New Drug Helps in Fight Against Common Leukemia

Rituximab prolongs lives of people with chronic lymphocytic leukemia

MONDAY, Dec. 8, 2003 (HealthDayNews) -- The drug rituximab prolonged the lives of some people with chronic lymphocytic leukemia (CLL), according to the findings of two clinical trials.

The trials compared the effectiveness of a combination of rituximab and the chemotherapy drug fludarabine to the effectiveness of fludarabine alone.

The studies found that, after an average of 43 months, the combination therapy increased progression-free survival by 22 percent and overall survival by 12 percent compared to fludarabine alone.

The results were presented Dec, 8 at the American Society of Hematology's annual meeting in San Diego.
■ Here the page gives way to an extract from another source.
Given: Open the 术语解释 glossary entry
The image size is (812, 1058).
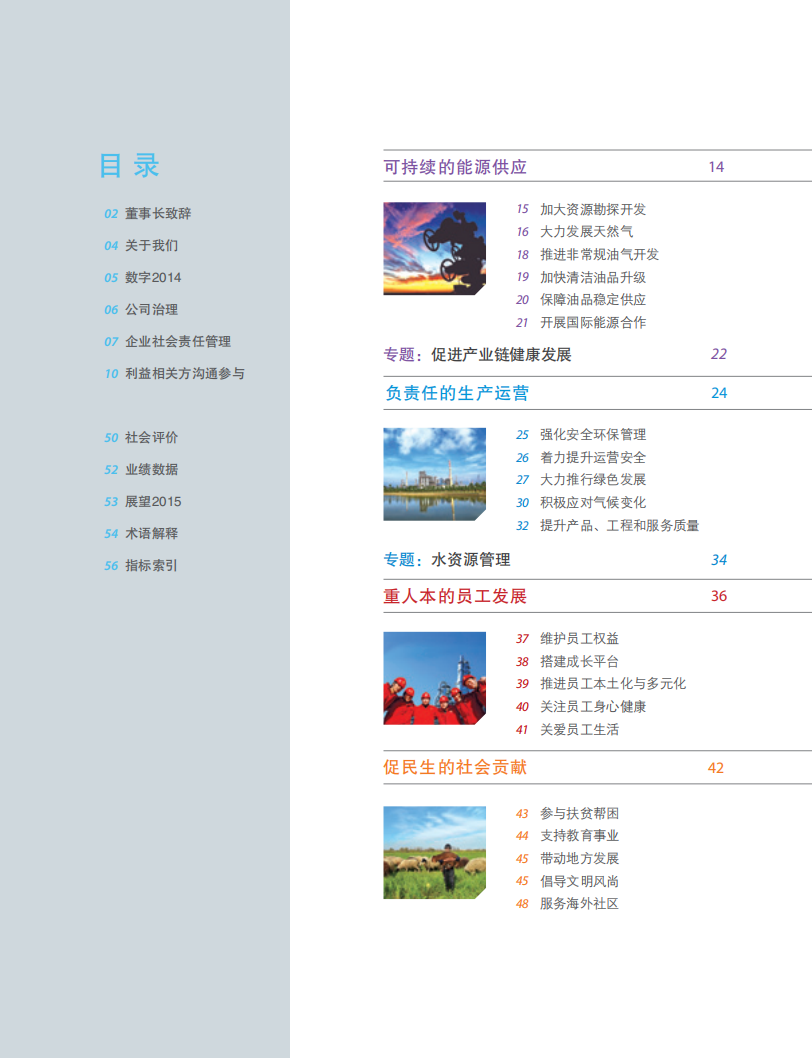Looking at the screenshot, I should point(146,533).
"The findings are the first of any tested modern therapy to show a significant improvement in overall survival for people with CLL," study leader John C. Byrd, a medical oncologist at Ohio State University Comprehensive Cancer Center, says in a prepared statement.

"The results suggest that rituximab is going to be an extremely important drug in the treatment of this disease," Byrd says.

CLL is the most common form of leukemia in adult Americans. It's estimated that 7,300 Americans will be diagnosed with CLL in 2003 and 4,400 will die of the disease, which causes no symptoms initially. It's often diagnosed through routine blood tests. The average age at diagnosis is 62 years.

Early stage patients can live 10 years or more while patients diagnosed with more advanced disease may live 18 months to three years.